### Short exercise
Copy out each of the following lines word for word, leaving out the pictures.

=== Supplied information ===

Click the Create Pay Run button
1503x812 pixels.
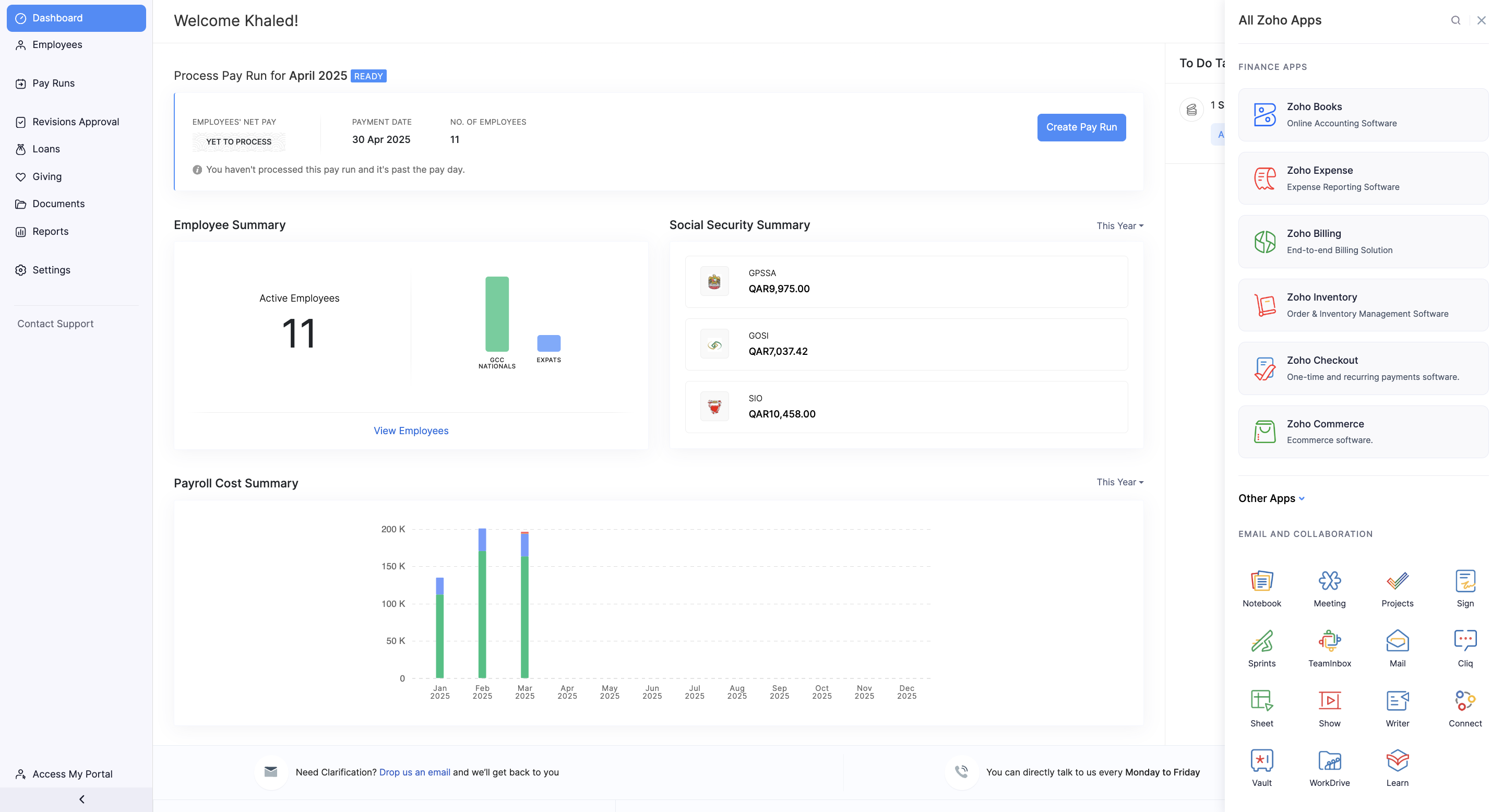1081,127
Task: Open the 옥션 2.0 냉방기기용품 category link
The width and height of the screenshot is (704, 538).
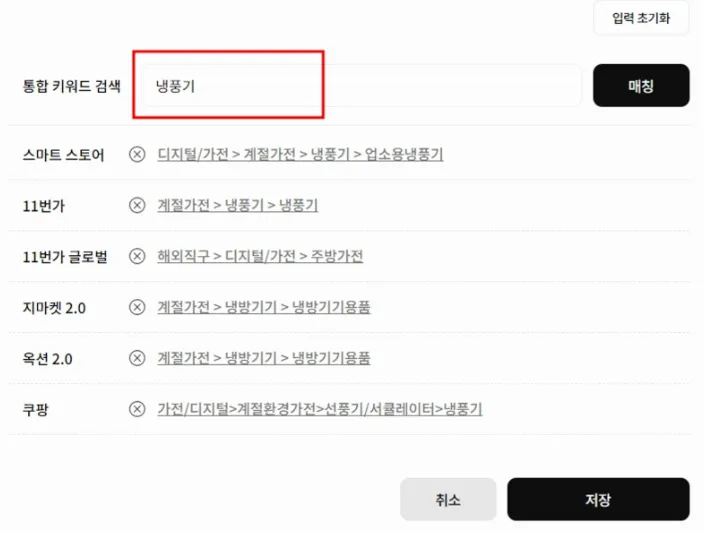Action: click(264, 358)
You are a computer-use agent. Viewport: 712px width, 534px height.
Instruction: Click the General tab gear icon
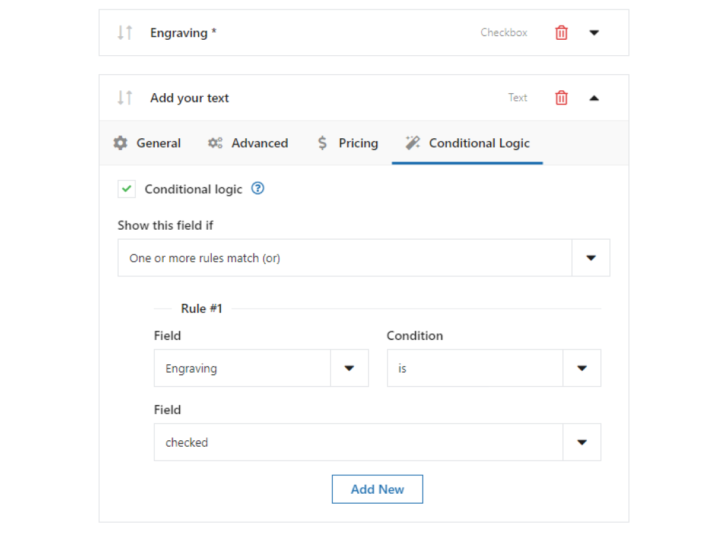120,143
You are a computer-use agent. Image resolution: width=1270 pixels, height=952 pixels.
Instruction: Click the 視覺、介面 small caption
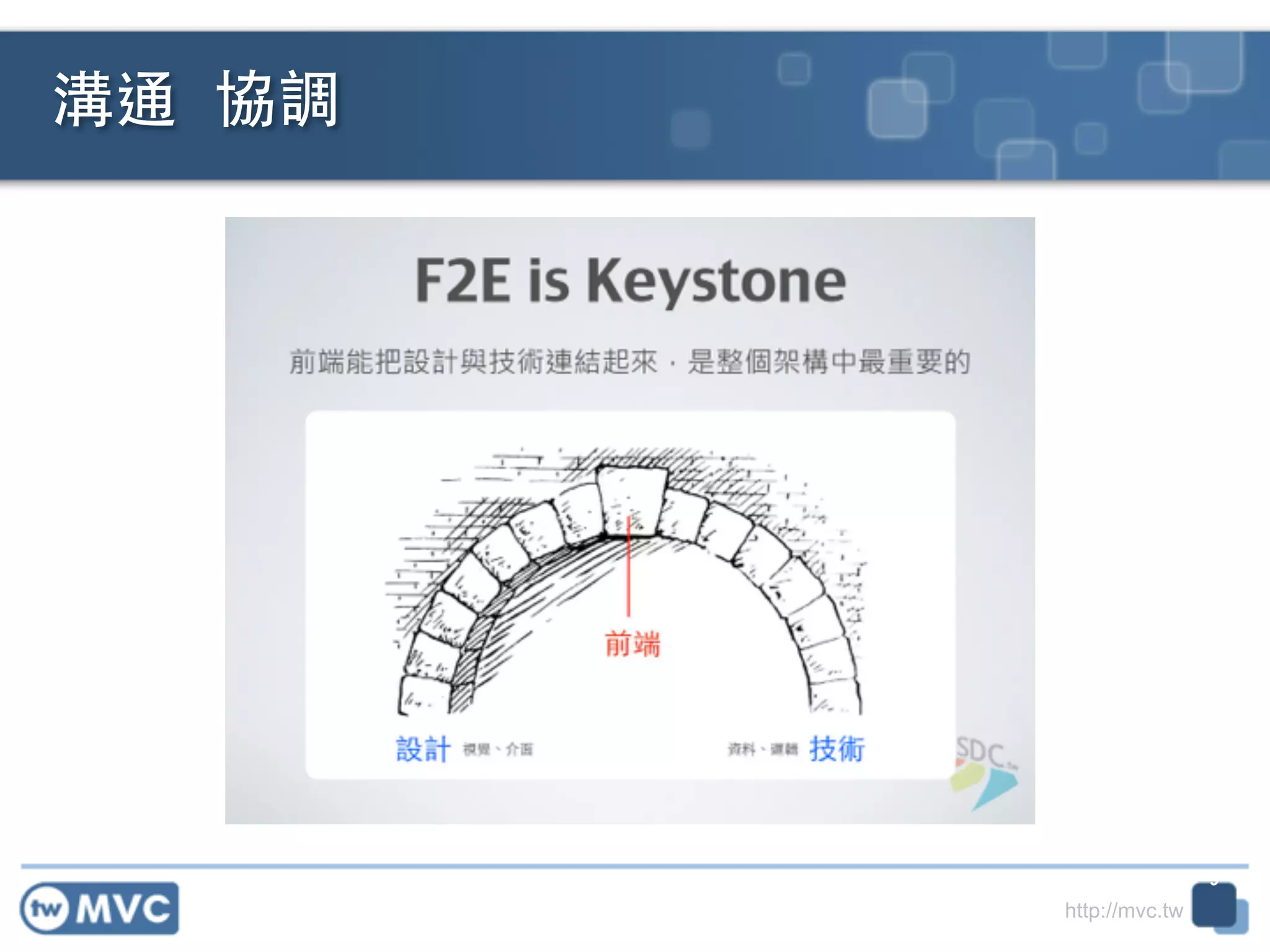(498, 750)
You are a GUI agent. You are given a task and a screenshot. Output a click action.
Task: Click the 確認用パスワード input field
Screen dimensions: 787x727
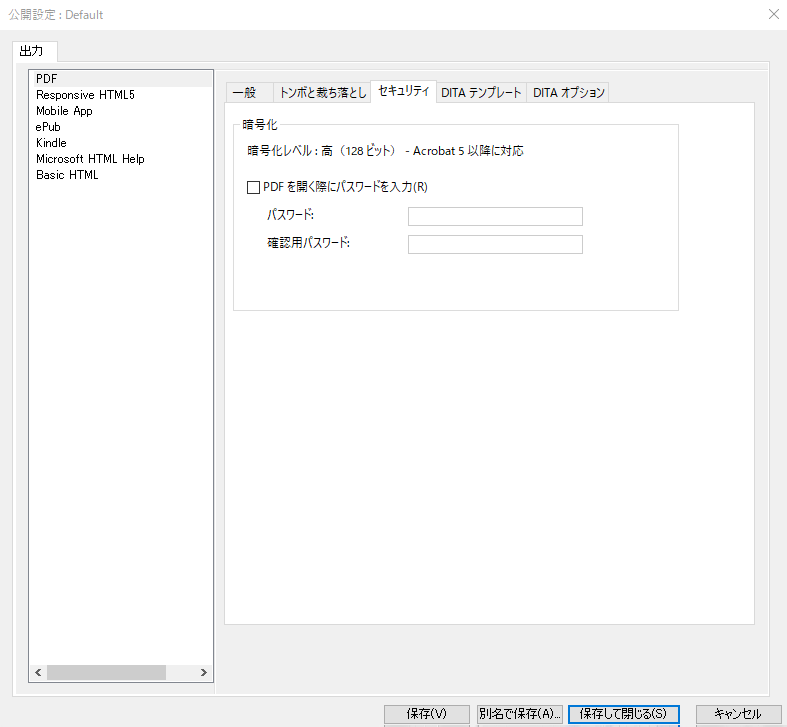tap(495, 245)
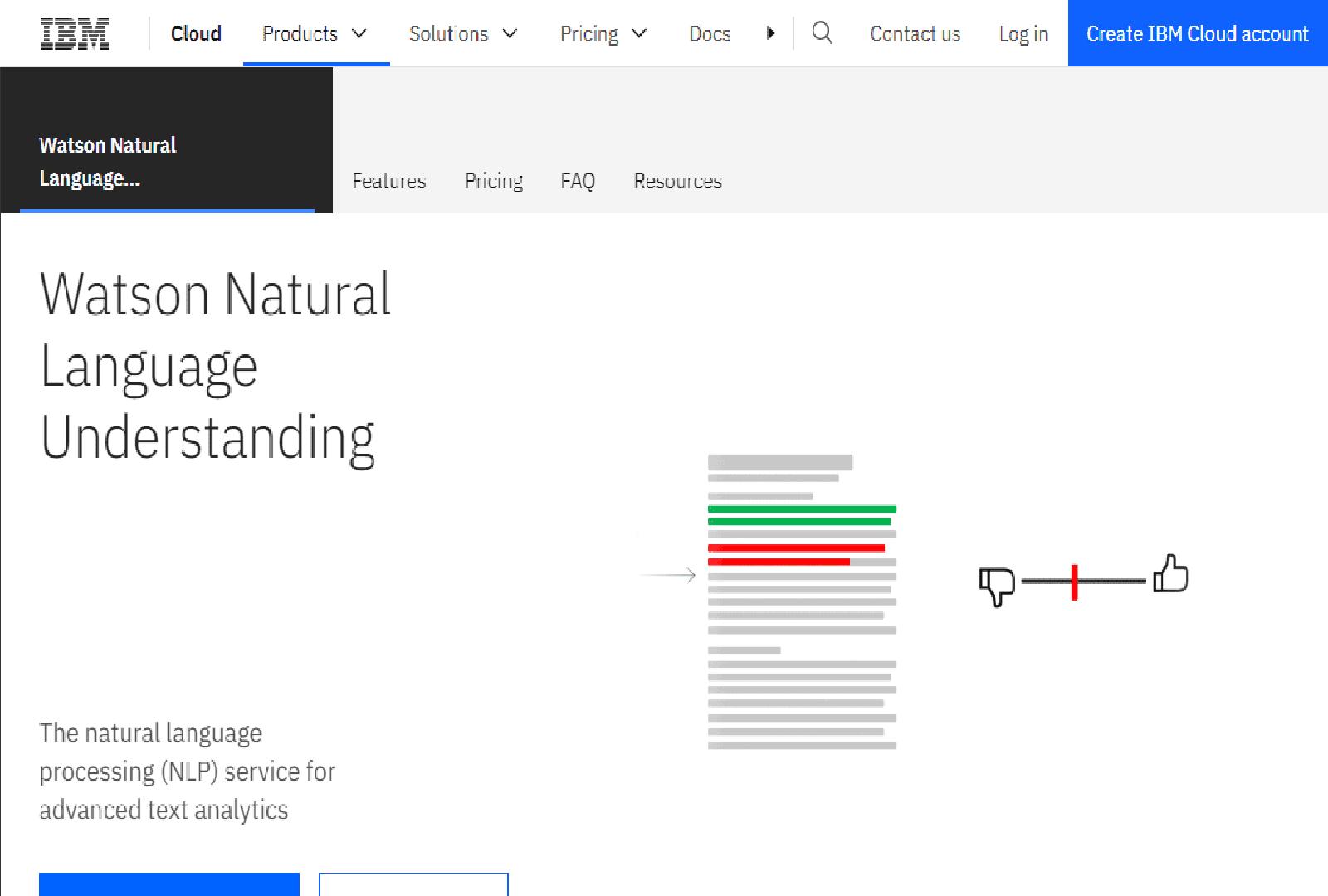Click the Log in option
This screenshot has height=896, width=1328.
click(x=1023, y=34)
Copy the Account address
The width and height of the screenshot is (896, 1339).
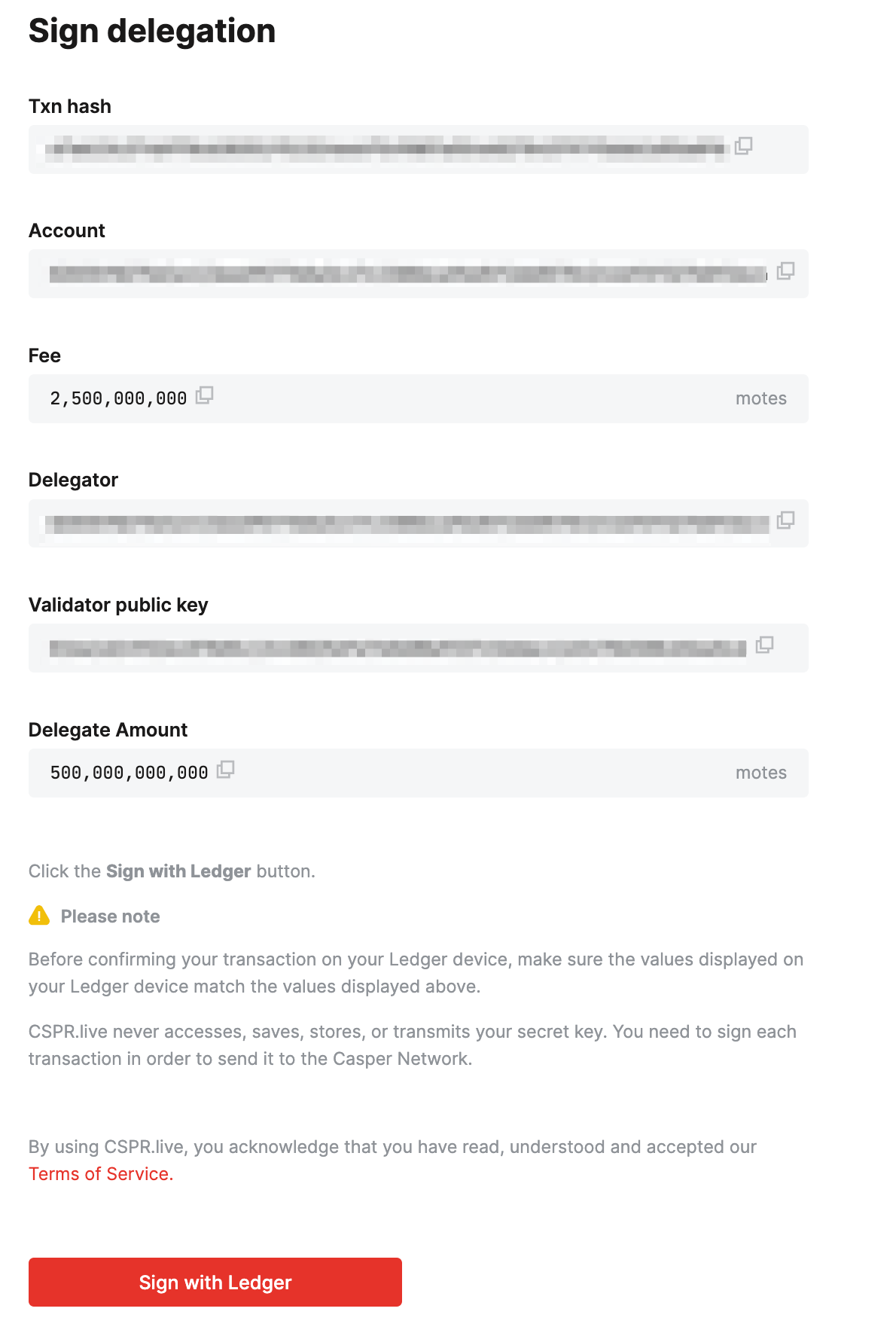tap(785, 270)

===

### Output for this task
Click the Create Pay Run button
1503x812 pixels.
1081,127
Task: Open the 옥션 2.0 냉방기기용품 category link
The width and height of the screenshot is (704, 538).
Action: click(264, 358)
You are a computer-use agent. Viewport: 712px width, 534px height.
Instruction: Click the General tab gear icon
120,143
You are a computer-use agent. Image resolution: width=1270 pixels, height=952 pixels.
Instruction: Click the 視覺、介面 small caption
(498, 750)
You are a GUI agent. You are given a task and a screenshot. Output a click action.
Task: Click the 確認用パスワード input field
Screen dimensions: 787x727
tap(495, 245)
Click the Log in option
This screenshot has height=896, width=1328.
click(x=1023, y=34)
Copy the Account address
The width and height of the screenshot is (896, 1339).
tap(785, 270)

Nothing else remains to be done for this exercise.